Non bisogna fare delle sensazioni personali qualcosa di assoluto, altrimenti si prendono degli abbagli. Soprattutto se si rischia la presunzione di leggere il mondo e i comportamenti altrui con la lente deformante delle proprie esperienze passate.
La lagna rischia di essere ridicola. Raggiunta una certa età si può, infatti, diventare in un secondo anacronistici nel guardare con sufficienza ai giovani, ai loro gusti e ai loro comportamenti.
Non è roba nuova. Certi fossati ci sono sempre stati fra chi legittimamente guarda indietro e chi, per motivi di età, è proiettato in avanti con il proprio modo di essere. Tuttavia, nel rilevare con i propri parametri accumulati nel tempo quel che che avviene oggi rispetto a quanto avveniva alla stessa età nel passato non si compie un’azione illegittima, specie se si tenta di costruire un legame affinché almeno ci si capisca reciprocamente.
Preambolo che serve per due cose, una di tipo generale e una più specifica e vanno prese come impressioni soggettiva, ma che sono largamente condivise con altri e oggetto anche di pensosi saggi, che sono ben più fondati di queste mie righe. La prima constatazione nell’osservare il mondo giovanile fra esperienza familiari e contatti nella vita quotidiana è il colpo gobbo sulla esistenza dei giovanissimi dell’invadenza del mondo Web su di loro. L’ho scritto e lo ripeto non avendo per altro soluzioni se non la persuasione morale più che proibizioni. La socialità rischia grosso se si vive immersi (e questo male colpisce anche noi adulti che facciamo la morale!) nel proprio telefonino e sembrano venir meno quegli esercizi che sin dalla più tenera età servono a conoscere gli altri e a vivere assieme. Se si è chini e ipnotizzati in un mondo parallelo digitale e quasi metafisico, allora si spezza quel legame che ci fa crescere nella realtà.
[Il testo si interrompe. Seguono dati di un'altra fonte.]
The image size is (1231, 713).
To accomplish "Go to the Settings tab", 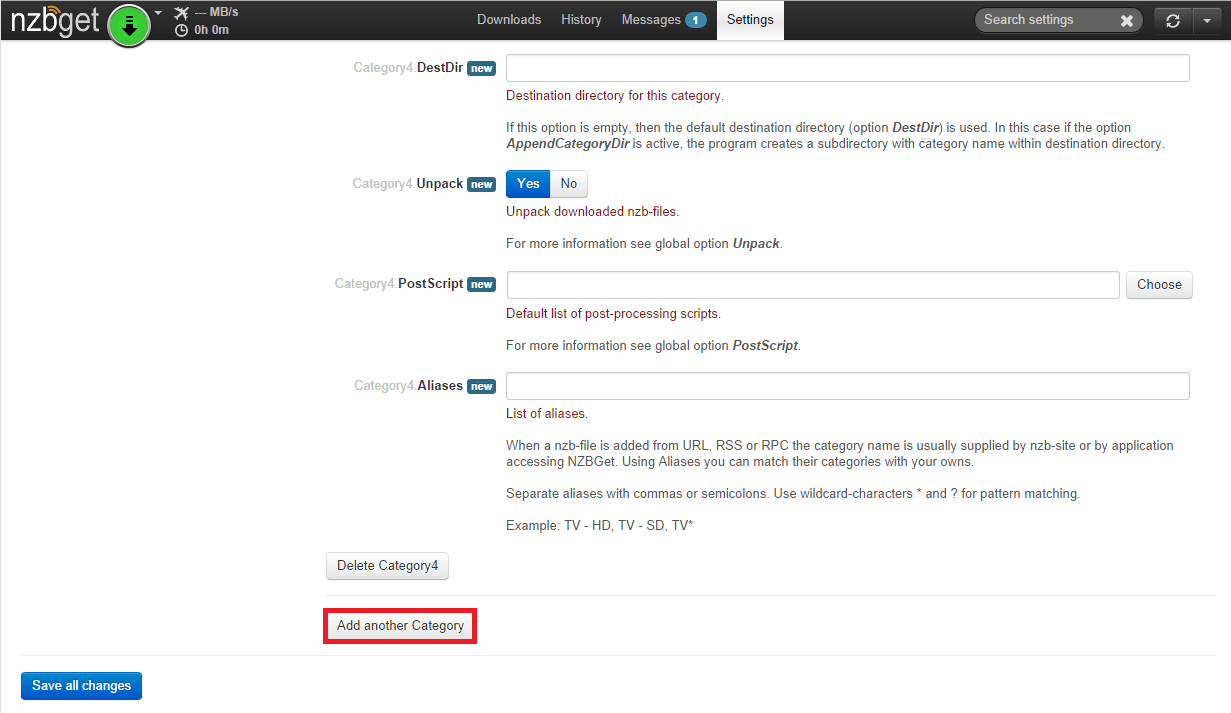I will tap(750, 20).
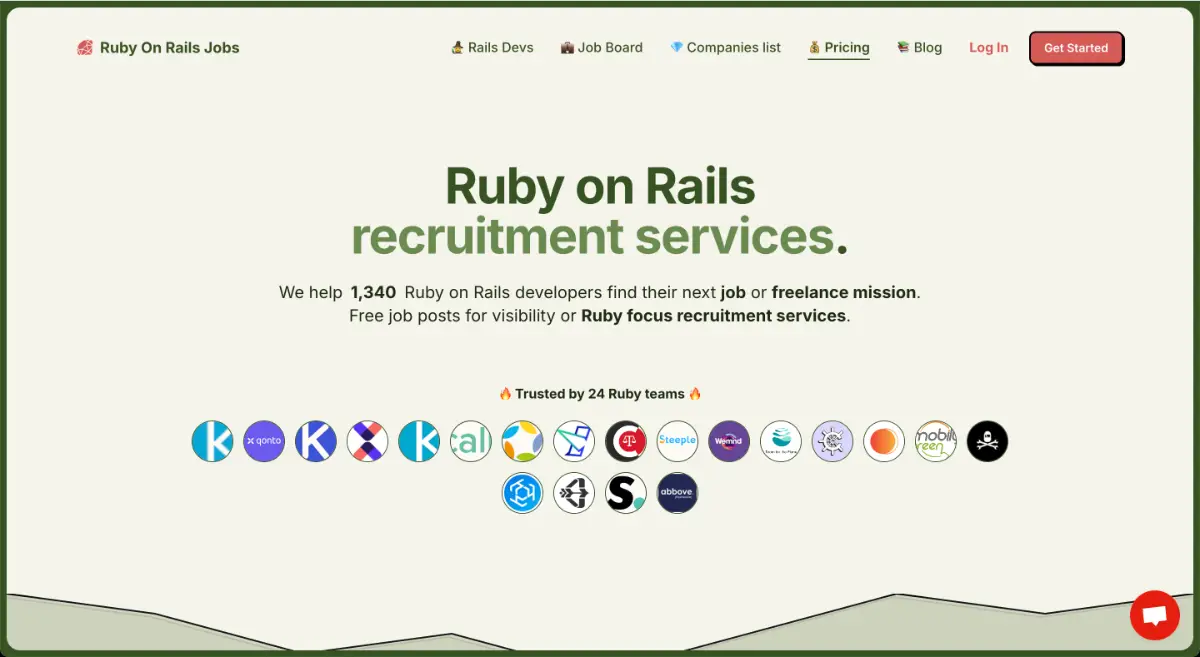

La seconda constatazione è che - lo dico osservando e dunque potrebbe essere una constatazione fuggevole - questo, oltre a generare solitudini e rendere difficile la conoscenza di meccanismi di vita vissuta in carne ed ossa, cambia molti comportamenti. Cosi gli amori in particolare fra adolescenti avvengono troppo in maniera remota e mancano quegli aspetti fondamentali di un’educazione sentimentale che non era fissità di coppia, ma un approccio goffo di rapporti affettivi, spesso caotici e talvolta dolorosi che ci accompagnavano nella crescita con genitori che assistevano senza impicciarsi troppo. Oggi, invece, siamo troppo protettivi e aperti ad una sorta di cameratismo che cancella ruoli tradizionali fra genitori e figli.
Può essere che sia anche questa mia una lamentazione inesatta ed eravamo noi - con la logica delle compagnie e degli amorazzi - sbagliati e immaturi, mentre i nuovi arrivati vivono in dimensioni digitali che forse noi non capiamo e in una logica di coppia che non è prematura ma segno viceversa di maturità.
Lo scrivo ma sinceramente non ne sono molto convinto. Certo conosco bene l’ammonimento intelligente di George Orwell: “Ogni generazione pensa di essere più intelligente di quella che l’ha preceduta, e più saggia di quella che verrà dopo di lei”.
E questa appare come una specie di catena senza fine. Ma le mie preoccupazioni almeno sono sincere e derivano dalla paura che certe cose belle che complessivamente abbiamo vissuto non ci possano più essere e perciò mi sento più protettivo che aggressivo.